Figure 5. Higher order behavioral sequences predict pain and analgesic states in rodents.

(A-D) Example of module sequences most representative of spontaneous behavior at baseline (A), 4-hours following carrageenan paw injection (B), and 10-days post MIA knee injection and saline (C) or gabapentin (D) intraperitoneal injection, as identified by learned embeddings method. A standard co-location algorithm was first used to detect 2-long module sequences according to whether the 2-long sequence (e.g. A>B) appeared significantly more than each of its constituents (i.e. A or B). Wherever a significant 2-long sequence was detected, we replaced it by a new agglomerated syllable representing the co-location.
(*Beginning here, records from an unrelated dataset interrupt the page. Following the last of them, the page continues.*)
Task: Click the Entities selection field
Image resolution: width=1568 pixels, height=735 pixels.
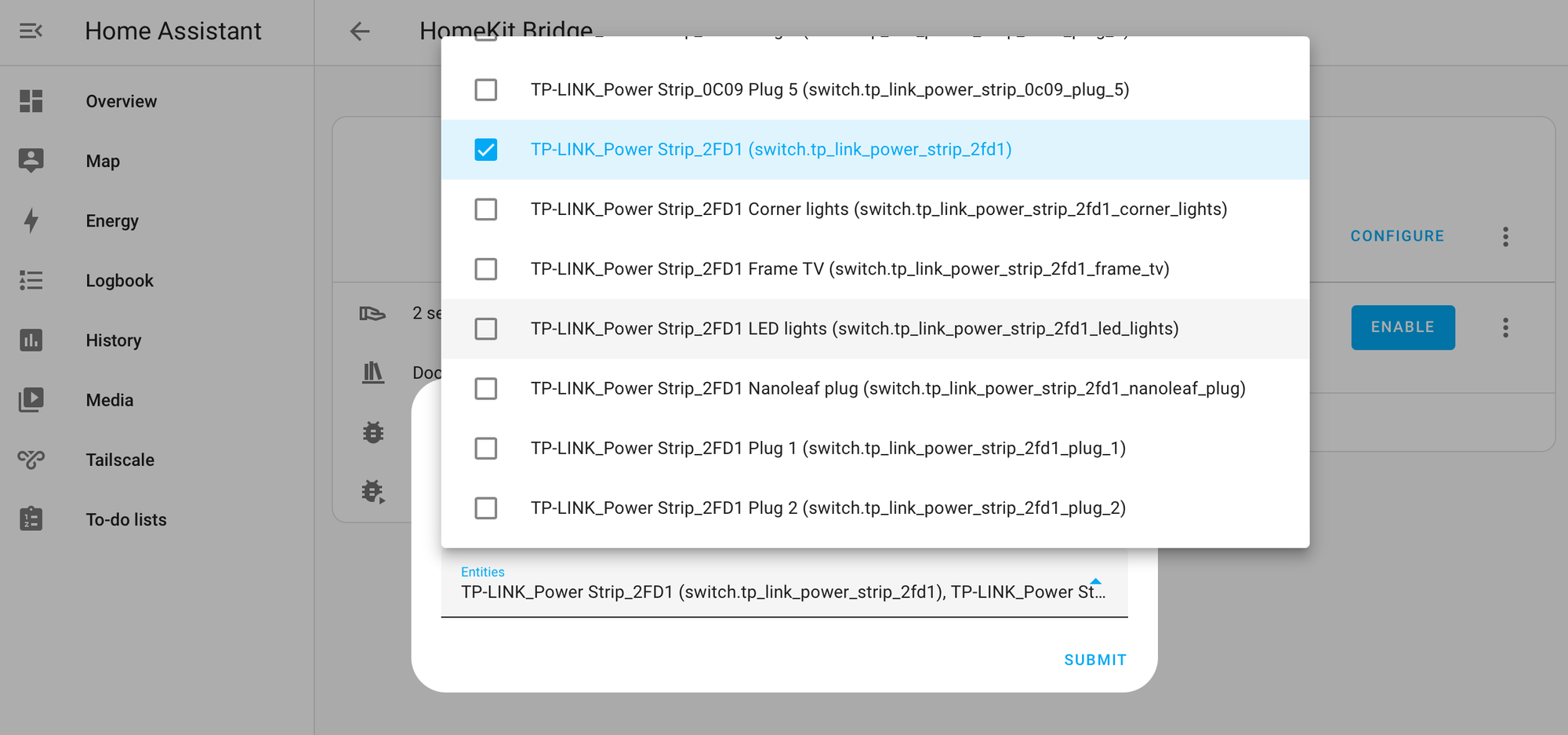Action: [x=784, y=584]
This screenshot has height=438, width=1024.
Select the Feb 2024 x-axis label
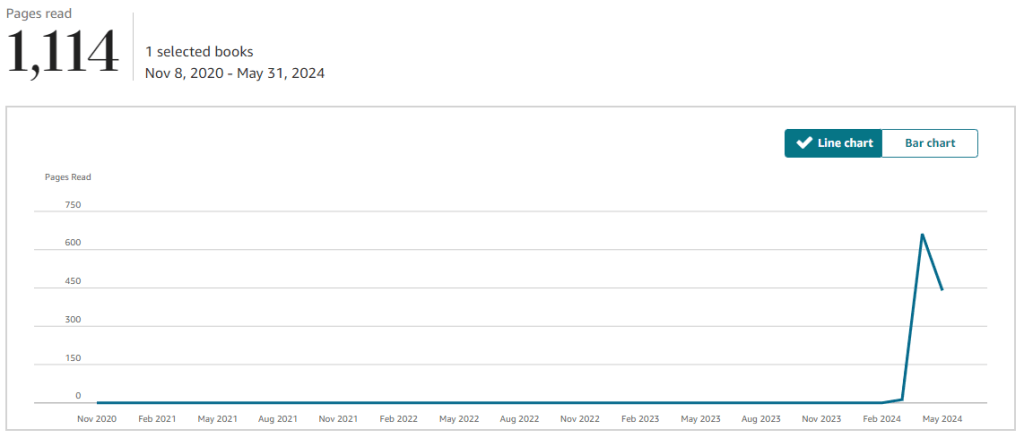[x=882, y=419]
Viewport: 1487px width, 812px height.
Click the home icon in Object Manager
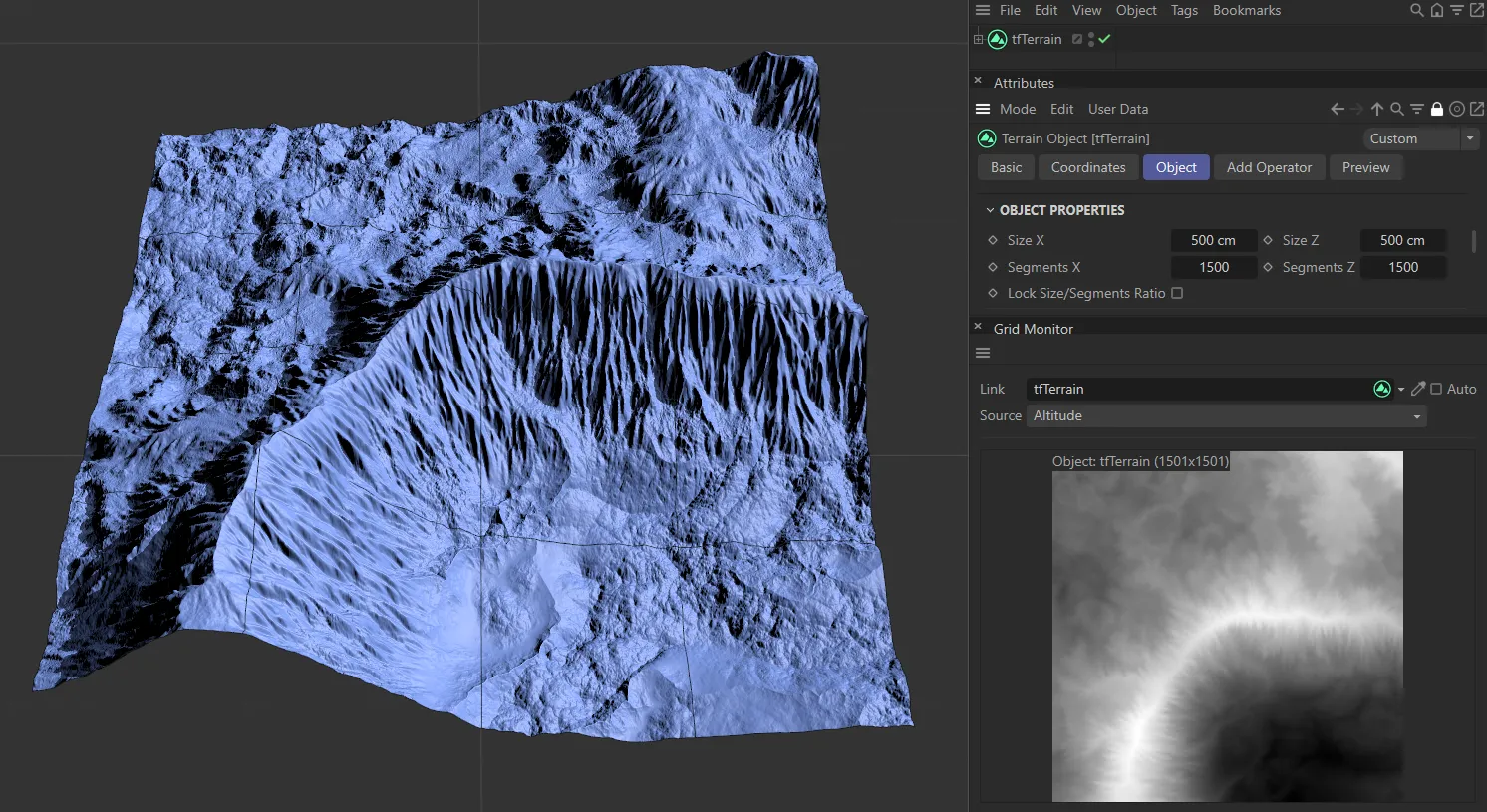[1436, 10]
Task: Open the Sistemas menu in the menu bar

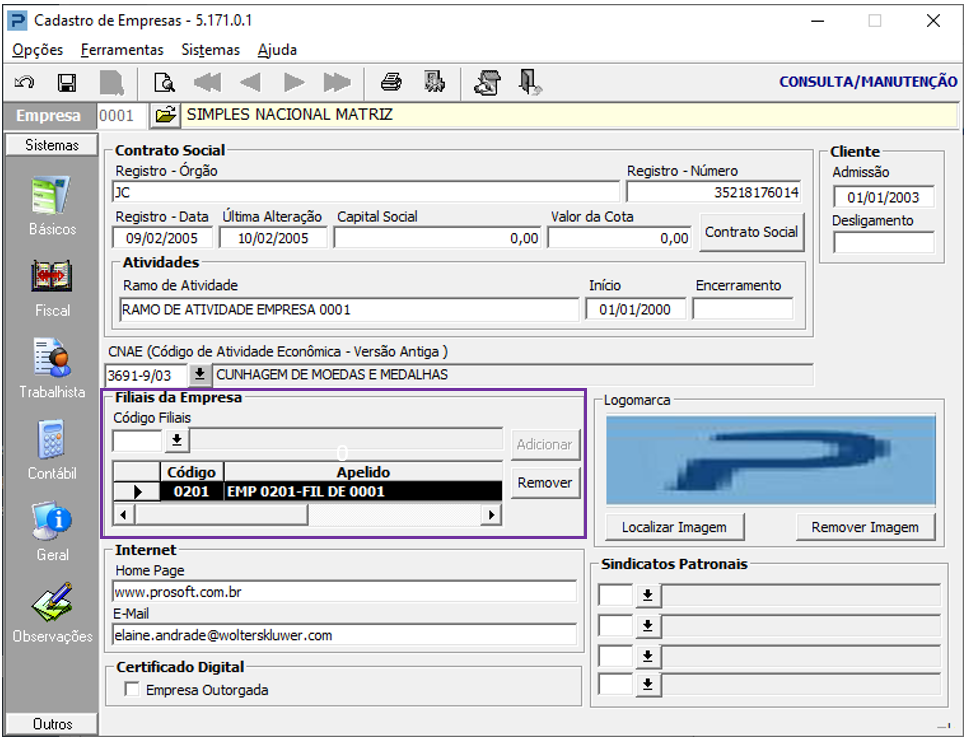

We then recursed on this procedure to find 3- and 4-long sequences, at each iteration checking for the significance of agglomerated sequences by comparing their frequency to those of each of the sequence’s constituents. (E) Bar plot showing the relative performances of the different representations along with the performance of targeted (Targ. Abl.) vs random ablations (Rand. Abl.) for carrageenan dataset. (F) Bar plot showing the relative performances of the different representations along with the performance of targeted (Targ. Abl.) vs random ablations (Rand. Abl.) for MIA dataset. Baseline+saline (bsl+sal) n= 10 animals, baseline+meloxicam (bsl+mel) n= 10 animals, baseline+gabapentin (bsl+gbp) n= 10 animals, 4h post-carrageenan n= 20 animals, 24h post-carrageenan+saline (24h+sal) n= 10 animals, 24h post-carrageenan+meloxicam (24h+mel) n= 10 animals, D3 post-MIA n= 20 animals, D10 post-MIA+saline (D10+sal) n= 10 animals, D10 post-MIA+gabapentin (D10+gbp) n= 10 animals, Statistical analysis: corrected bootstrap t-test.